Directive - Present as a Markdown table with columns "Row" and "Line" the lines starting at the line containing "Open the Blog page from navigation" and ending at the line containing "will click(x=112, y=466).", omitting any blank lines.

Listed entries -
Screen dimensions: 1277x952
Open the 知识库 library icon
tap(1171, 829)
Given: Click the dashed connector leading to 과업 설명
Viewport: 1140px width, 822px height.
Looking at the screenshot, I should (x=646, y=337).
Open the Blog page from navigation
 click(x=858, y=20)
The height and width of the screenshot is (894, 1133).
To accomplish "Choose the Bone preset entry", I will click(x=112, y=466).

...

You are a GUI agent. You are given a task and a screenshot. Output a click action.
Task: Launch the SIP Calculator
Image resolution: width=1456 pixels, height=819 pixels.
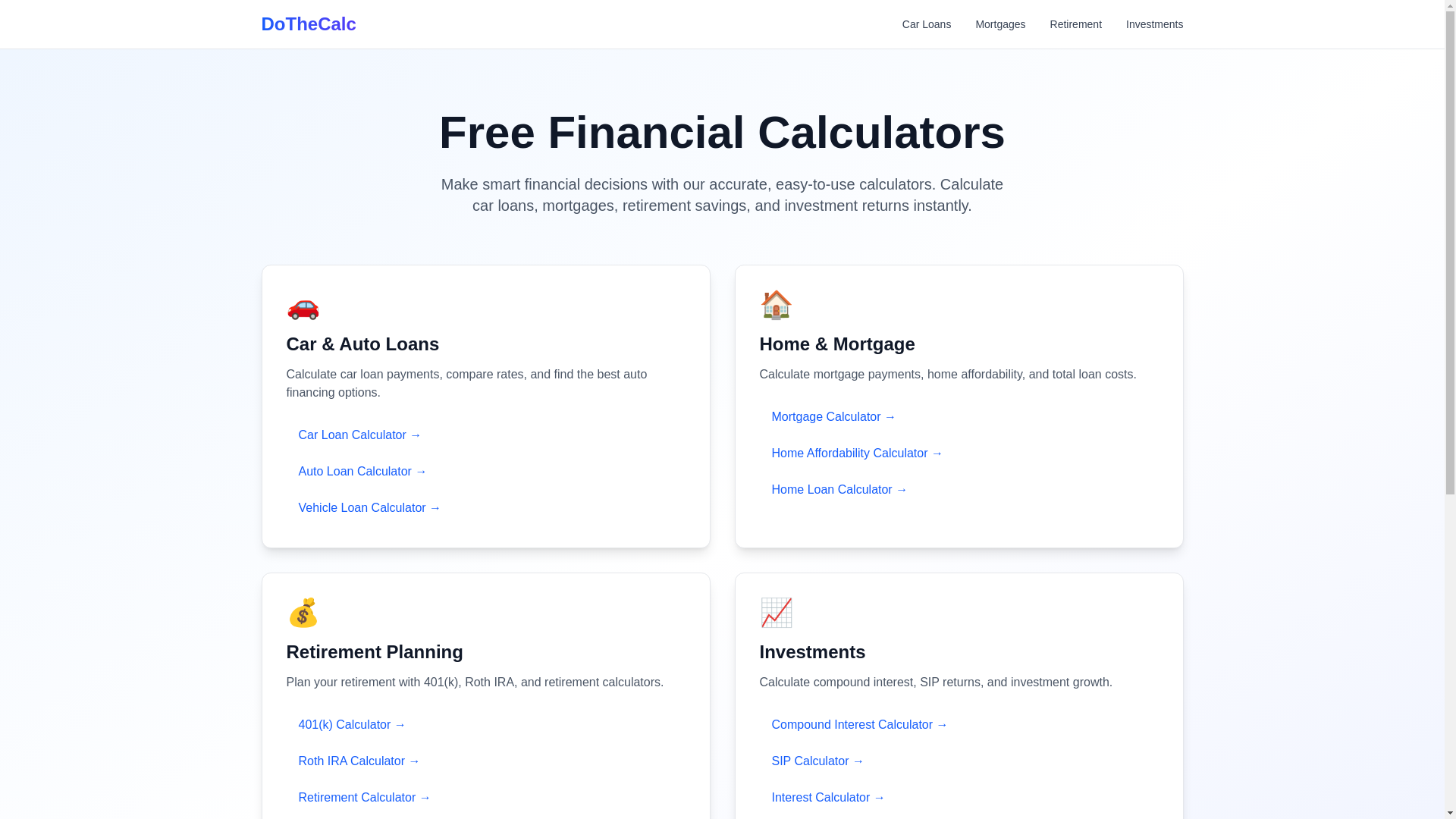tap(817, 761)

Task solution -
| Row | Line |
|---|---|
| 1 | Open the Blog page from navigation |
| 2 |  click(x=858, y=20) |
| 3 | The height and width of the screenshot is (894, 1133). |
| 4 | To accomplish "Choose the Bone preset entry", I will click(x=112, y=466). |